When I grew up in the 1970s I had to work hard to nurture my love for the fantastic, my ever-present “inner geek,” if you will. In those days I was too young early on to be able to see the few films of the fantastic in the theaters, and like everyone else my family only had a few television channels at their disposal. But even with these slim television pickin’s it was a major source of sustenance. I remember grabbing the TV Guide when it was delivered and working my way through page by page and circling every horror, science fiction, and fantasy film listed. I hoped that our antenna would provide the signal reception so I could see the films, and that they would be on when I wasn’t in school. Sometimes feeding this fetish required drastic measures. Thankfully my mom doesn’t read my blog, so I can confess now that on at least one occasion I faked illness so as to watch an afternoon showing of a Ray Harryhausen film during the school week.
During this time period it was also tough to find printed materials that nurtured my inner geek. My brother and I would pick up the occasional issue of Famous Monsters of Filmland, Starlog, and Cinefantastique from a bookstore within a few miles biking distance from our house. Our paper routes provided just enough income to pick up these windows into the wonderful that fed our overactive imaginations.

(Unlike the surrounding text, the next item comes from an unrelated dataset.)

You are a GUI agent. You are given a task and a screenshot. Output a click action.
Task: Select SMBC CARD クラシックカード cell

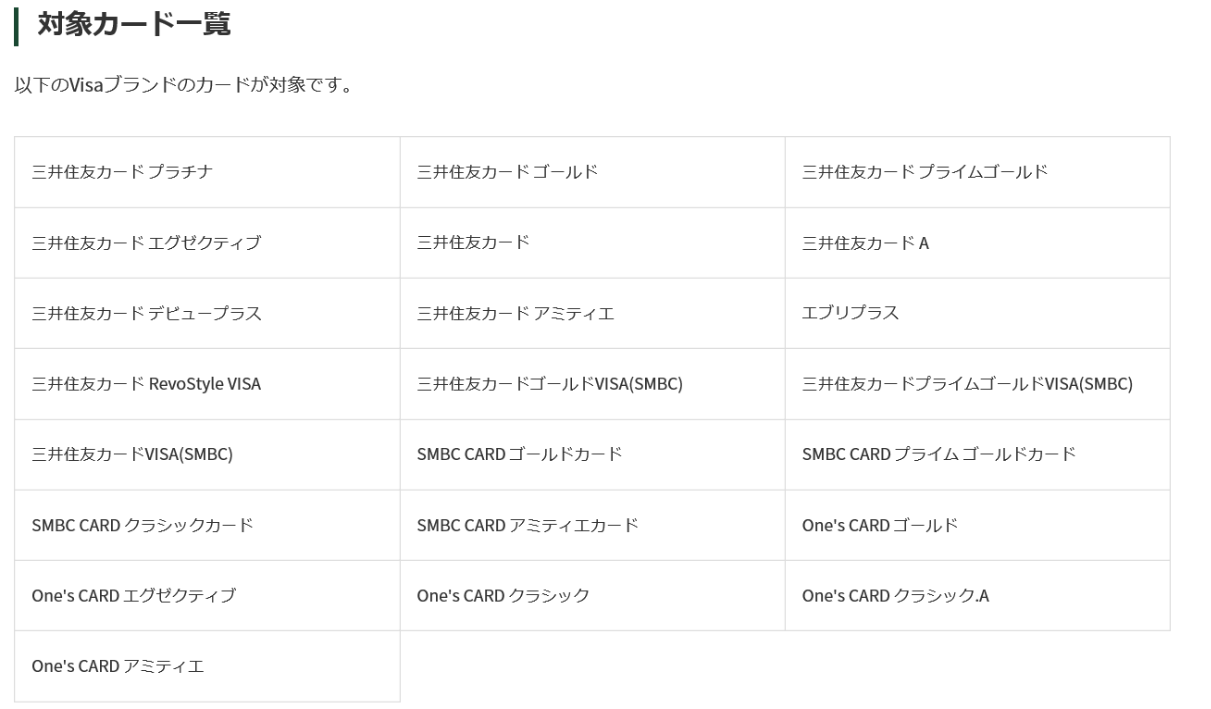208,525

Thankfully, times have changed dramatically in this area. Now we have the fantastic in film and television available on DVD, and we can record them in any number of ways, from the soon to be extinct VHS, to DVD, to Tivo. We can also watch clips from them, sometimes even entire films and television programs on YouTube, Hulu, Google or other places on the Internet. The number of magazines that focus on the fantastic have also grown in response to a larger reading audience, and bookstores like Barnes & Noble often feature several rows of books, magazines, manga, and graphic novels.
In the twenty-first century the fantastic has moved from the fringes of pop culture to its mainstream. I was reminded of this shift this morning in two ways. First, on my outing to Barnes & Noble I noted a special section of science fiction and fantasy up front near the coffee cafe that was filled with a variety of graphic novels each connected to a popular series of characters from film and television. The literature of the fantastic is no longer relegated solely to specialty stores, or found only in special sections near the back of the bookstore. It is now featured prominently for readers hungry to consume the latest fantastic pop cultural phenomenon.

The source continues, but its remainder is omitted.